◆ **Action item**
Beginning with the first line of the data below, set down each line exactly through the line that contains "You are a computer-use agent. 1172x623".

Start of Available data

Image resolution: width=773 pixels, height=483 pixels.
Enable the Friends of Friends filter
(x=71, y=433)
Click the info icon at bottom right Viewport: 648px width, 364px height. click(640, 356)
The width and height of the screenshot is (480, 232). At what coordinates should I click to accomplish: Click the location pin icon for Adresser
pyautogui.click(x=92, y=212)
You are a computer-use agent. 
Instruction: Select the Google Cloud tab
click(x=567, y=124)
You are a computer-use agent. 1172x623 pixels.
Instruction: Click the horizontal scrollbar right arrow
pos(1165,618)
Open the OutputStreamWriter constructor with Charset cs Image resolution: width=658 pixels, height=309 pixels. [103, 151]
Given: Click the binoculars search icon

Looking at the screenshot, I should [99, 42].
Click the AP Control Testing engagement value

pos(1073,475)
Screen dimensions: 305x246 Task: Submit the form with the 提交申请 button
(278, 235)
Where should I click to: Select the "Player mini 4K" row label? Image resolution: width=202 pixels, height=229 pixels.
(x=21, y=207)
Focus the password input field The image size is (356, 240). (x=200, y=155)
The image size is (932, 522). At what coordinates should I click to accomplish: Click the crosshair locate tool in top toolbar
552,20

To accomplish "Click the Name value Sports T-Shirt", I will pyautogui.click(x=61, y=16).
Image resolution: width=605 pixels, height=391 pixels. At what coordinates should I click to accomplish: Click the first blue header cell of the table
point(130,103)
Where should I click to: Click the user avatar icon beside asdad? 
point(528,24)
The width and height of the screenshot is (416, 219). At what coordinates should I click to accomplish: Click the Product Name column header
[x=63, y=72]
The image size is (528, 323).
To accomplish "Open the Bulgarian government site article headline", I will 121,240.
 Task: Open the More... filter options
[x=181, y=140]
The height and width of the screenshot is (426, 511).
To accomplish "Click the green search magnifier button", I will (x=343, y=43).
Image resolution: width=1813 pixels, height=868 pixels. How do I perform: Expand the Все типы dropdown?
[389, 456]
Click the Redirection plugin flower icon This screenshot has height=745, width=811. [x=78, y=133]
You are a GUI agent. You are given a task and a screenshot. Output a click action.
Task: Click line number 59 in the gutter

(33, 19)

End of Available data

◆ **Answer below**
Image resolution: width=773 pixels, height=483 pixels.
Enable the Friends of Friends filter
(x=71, y=433)
Click the info icon at bottom right Viewport: 648px width, 364px height. click(640, 356)
The width and height of the screenshot is (480, 232). At what coordinates should I click to accomplish: Click the location pin icon for Adresser
pyautogui.click(x=92, y=212)
You are a computer-use agent. 
Instruction: Select the Google Cloud tab
click(x=567, y=124)
You are a computer-use agent. 1172x623 pixels.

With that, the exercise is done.